Dataset entries
"""
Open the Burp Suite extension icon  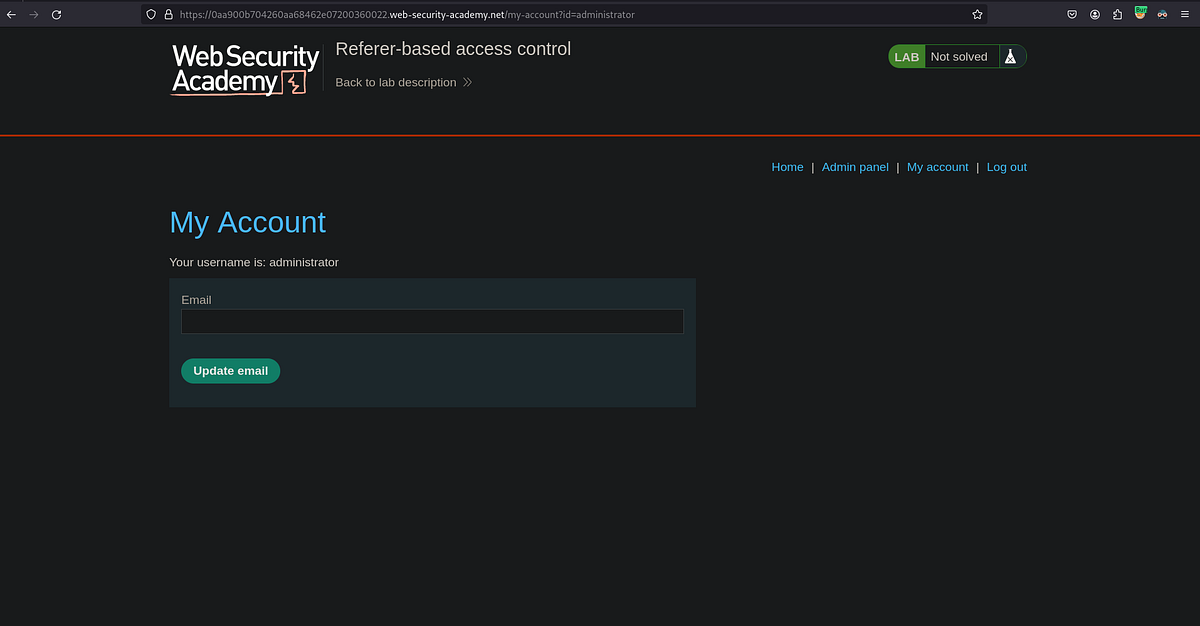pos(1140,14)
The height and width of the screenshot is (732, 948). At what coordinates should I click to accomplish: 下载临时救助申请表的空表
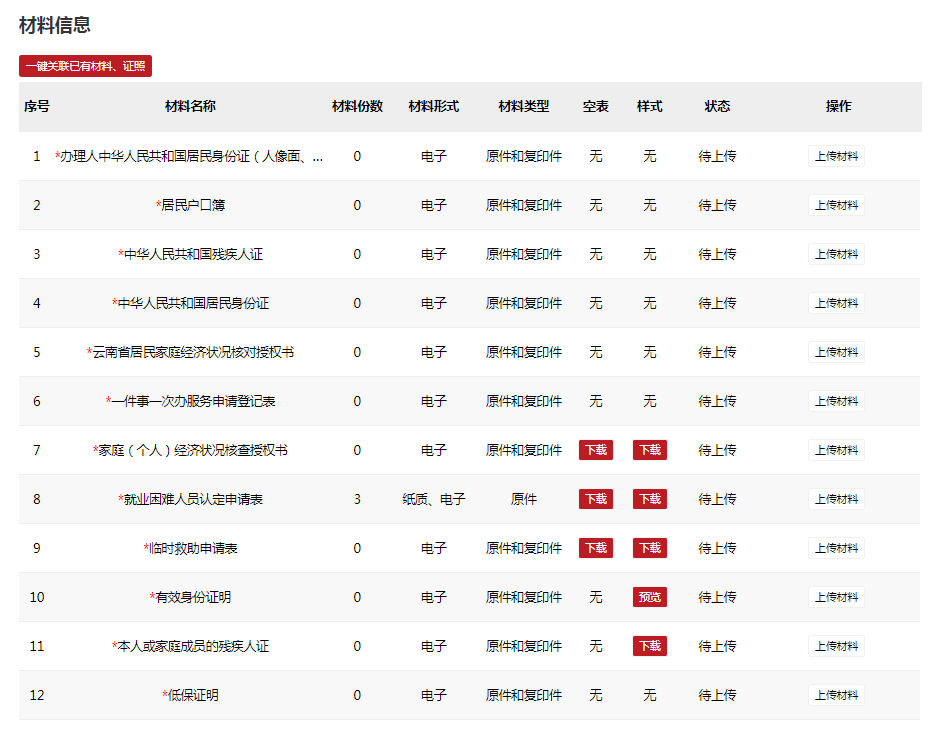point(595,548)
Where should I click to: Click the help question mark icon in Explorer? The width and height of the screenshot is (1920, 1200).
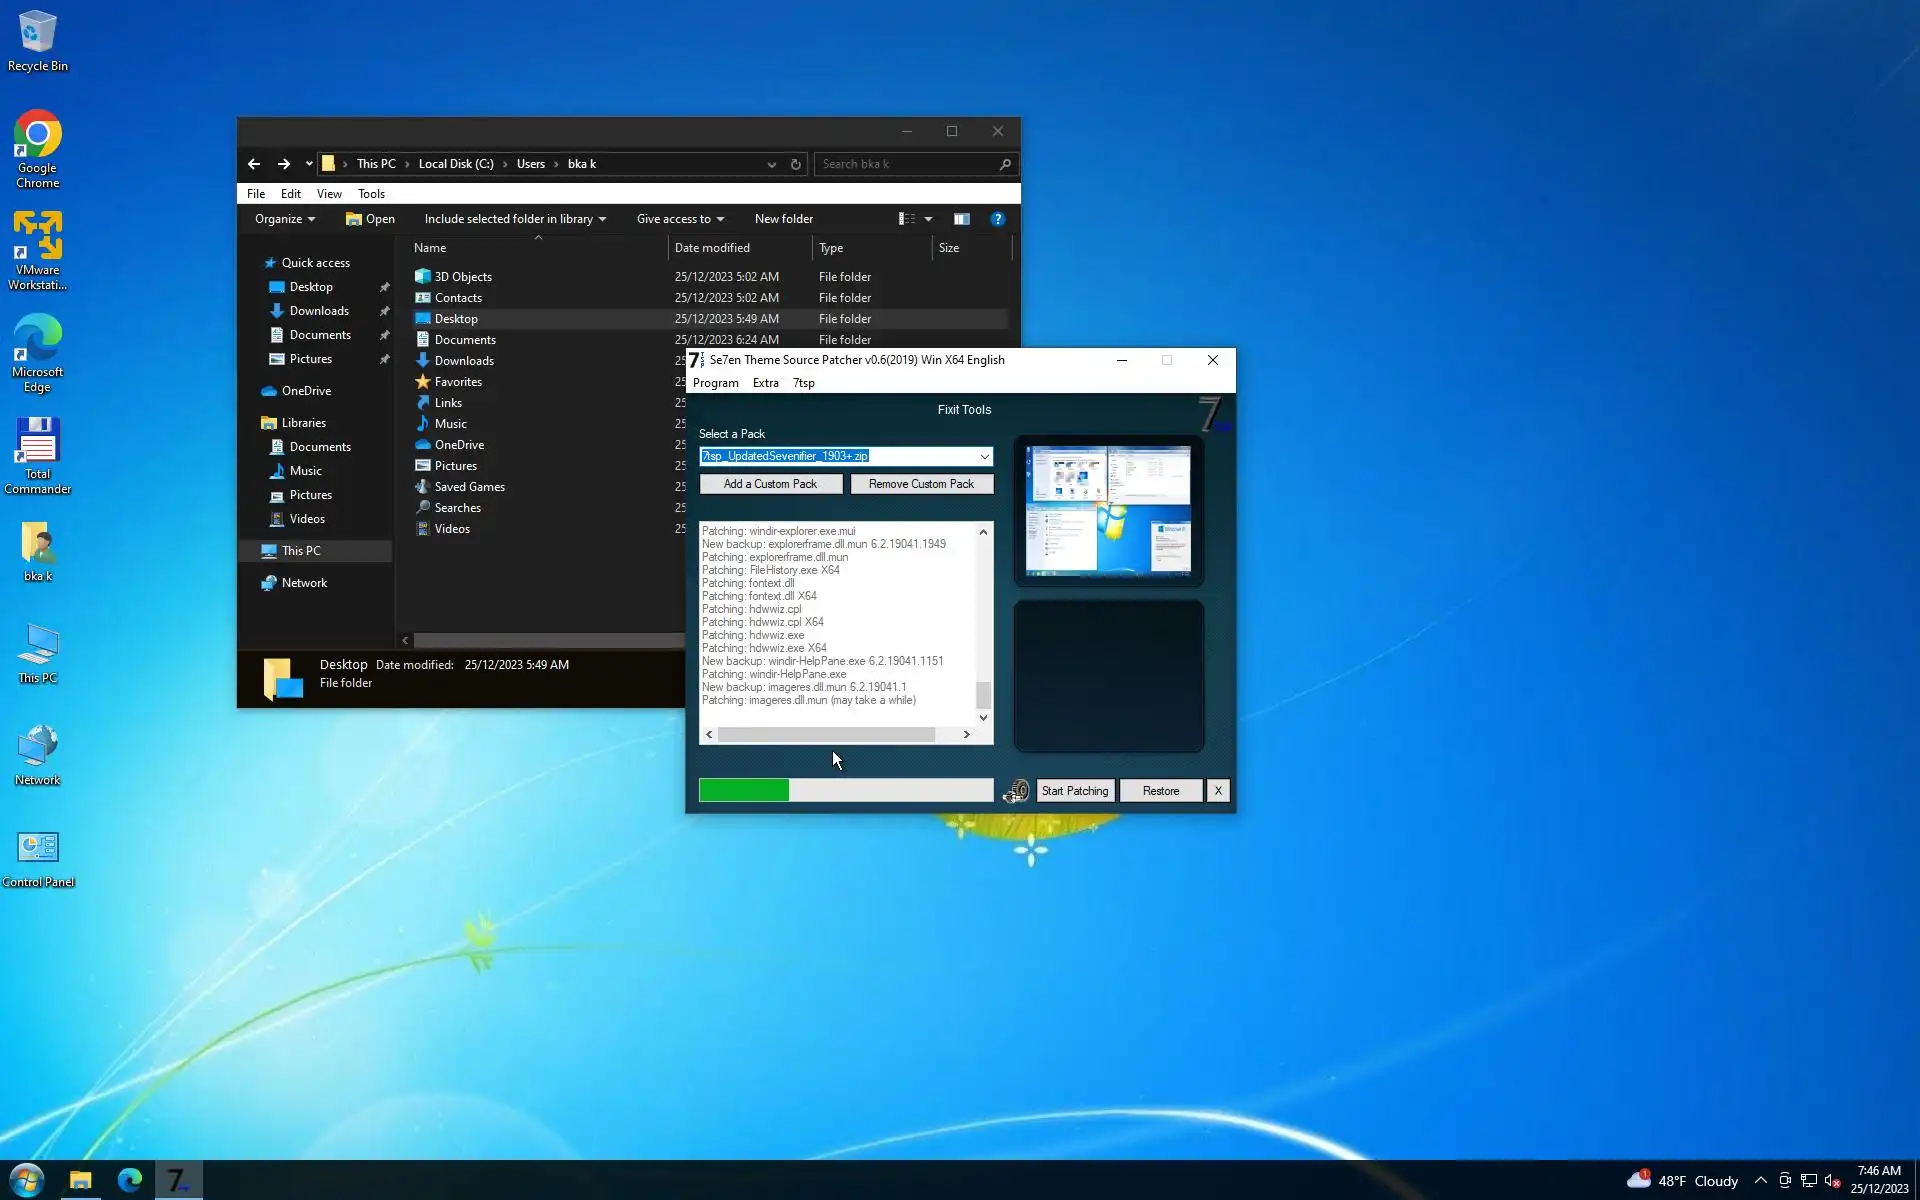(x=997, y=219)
"""
Copy the portion of the data that begins with the line containing "Where should I" and continues through the last line of the data, reproducing both ends. Omit the pictures from your copy.

Where should I click to: Click the help question mark icon in Explorer? The width and height of the screenshot is (1920, 1200).
(x=997, y=219)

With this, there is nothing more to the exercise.